Advocates Warn Consumers About Predatory Payday Loans
Krystle Waters from Riverside said the loan she got was “ridiculous”. She took out a $6,000 payday loan and used her car as collateral. When it was all said and done she had to pay back a total of $16,000. That is over 100 percent of what she borrowed. And the only reason she didn't end up paying more is because she paid the loan off early.
That's why consumer advocates such as the Center for Responsible Lending are trying to eliminate what they believe to be abusive financial practices by payday loan lenders. Unlike bank loans, payday loans are very risky. And since there is no limit to the amount of interest the lenders can charge, people end up in a cycle of debt they can't break free from.
According to consumer advocates, payday loan companies prey on those who can barely afford to pay their own bills. As a matter of fact, most borrowers will take out another loan just to pay off the one they already have. California state Senator Ted Lieu says what these companies are doing is “completely outrageous”. He says many of the payday loans are bundled together and sold to investors on wall street.

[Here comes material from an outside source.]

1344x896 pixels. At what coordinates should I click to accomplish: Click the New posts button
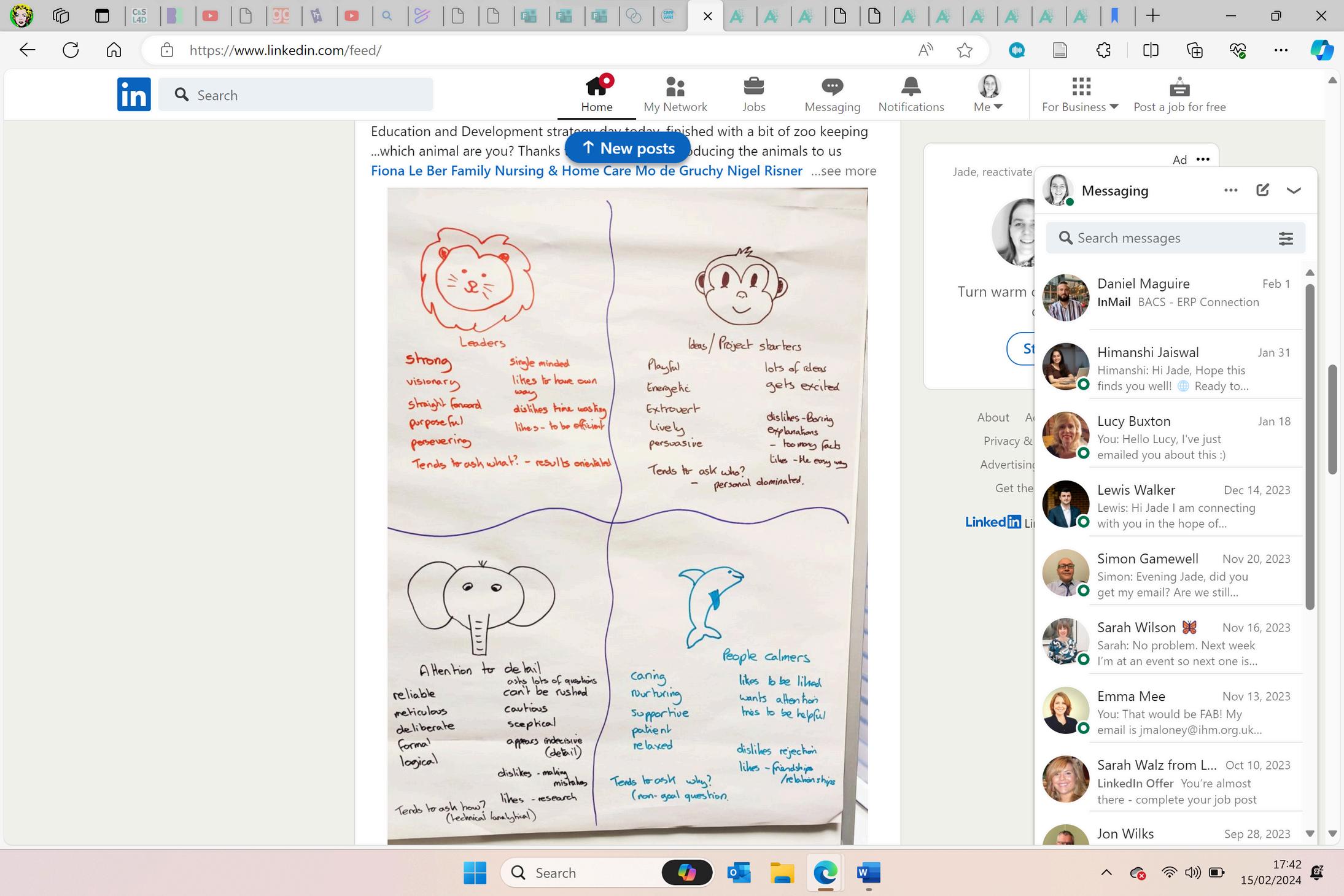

In the state of California there are more than 2,000 payday loan companies. And since 2006 the number of payday loans taken out in the state have increased. Payday loan lenders let borrowers take out small loans usually less then $1500. The loan must be paid back in a short period of time or interest fees and late fees will pile up. The interest rate can be as high as 459 percent.
So while payday loans can help when you are in tight situations, try to find other options first. Some credit unions now offer payday style loans. If that doesn't work try to borrow from family and friends. A payday loan should be your last resort. If you do have to take one out make sure you borrow only the amount you know you can immediately pay back on your next payday.